Although cartons for insulin pens are clearly labeled "single patient use only," as shown above, the pen itself carries no warning, and cartons are rarely dispensed to patient units. To reduce the risk of cross-contamination, ISMP recommends that insulin pens used in inpatient settings be assigned to individual patients and labeled accordingly. Pharmacists should affix a "flag" label on the pen itself (not the cap) without covering the drug name.

Figure. This insulin... - Click to enlarge in new windowFigure. This insulin pen carton includes a warning for single patient use in small print. The pen itself carries no warning.

For more information, see the CDC's Clinical Reminder at http://www.cdc.gov/injectionsafety/clinical-reminders/insulin-pens.html.



Avoid an APAP mishap

Acetaminophen-related liver injury due to unintended overdose remains a significant public health problem. One issue is that prescription container labels often identify acetaminophen as "APAP," an abbreviation of acetaminophen's chemical name. Most patients don't realize that this abbreviation means their medication contains acetaminophen.


To reduce the potential for confusion, the National Council for Prescription Drug Programs has published a white paper that includes recommendations for improving prescription-labeling practices. You can download it at http://www.fda.gov/downloads/Drugs/DrugSafety/UCM266631.pdf. Meanwhile, tell patients to watch for this abbreviation on medication labels and warn them about the dangers of an acetaminophen overdose.



This is not a toy

Never allow children to play with I.V. syringes because they can be easily attached to I.V. ports. While hospitalized, a school-age girl who was given an I.V. syringe to play with used it to drink water and eat ice cream throughout the day.
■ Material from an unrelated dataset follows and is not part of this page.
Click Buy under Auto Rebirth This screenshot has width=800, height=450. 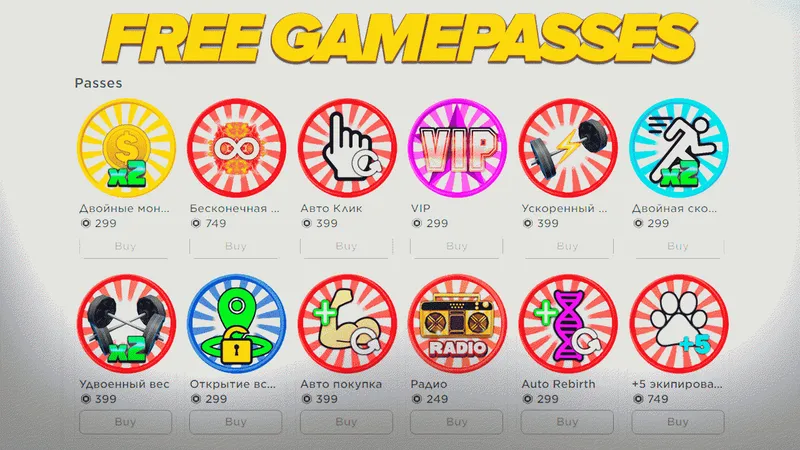[x=567, y=422]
The next morning she complained of chest pain and a cough. She told the nurse that she'd connected the syringe to her central venous access and injected air. Appropriate interventions were immediately initiated and the child recovered.


Medical play with real equipment is a valuable teaching strategy that helps children learn about procedures and lets them voice their fears. However, medical play should be age-appropriate and must always be performed under adult supervision. Never leave equipment or medication at any patient's bedside.



Too close for comfort

An order for the microtubule inhibitor eribulin was misinterpreted by a pharmacist and entered into the computer system as epirubicin, an anthracycline cytotoxic agent. Both agents are used to treat breast cancer. A nurse caught the error when comparing the pharmacy label to the original order.


Approved in 2010, eribulin mesylate may be less familiar to healthcare professionals than epirubicin hydrochloride. The names are similar enough to warrant precautions to prevent look-alike or sound-alike mix-ups. The hospital involved in the near-miss incident is applying tallman lettering and adding the salt "mesylate" to the eribulin listing in the computer system. A pharmacist should verify and independently recalculate the dose of any antineoplastic agent before dispensing it. In this case, the typical dosages for the two drugs are very different; this discrepancy should have prompted the pharmacist to call the prescriber for verification.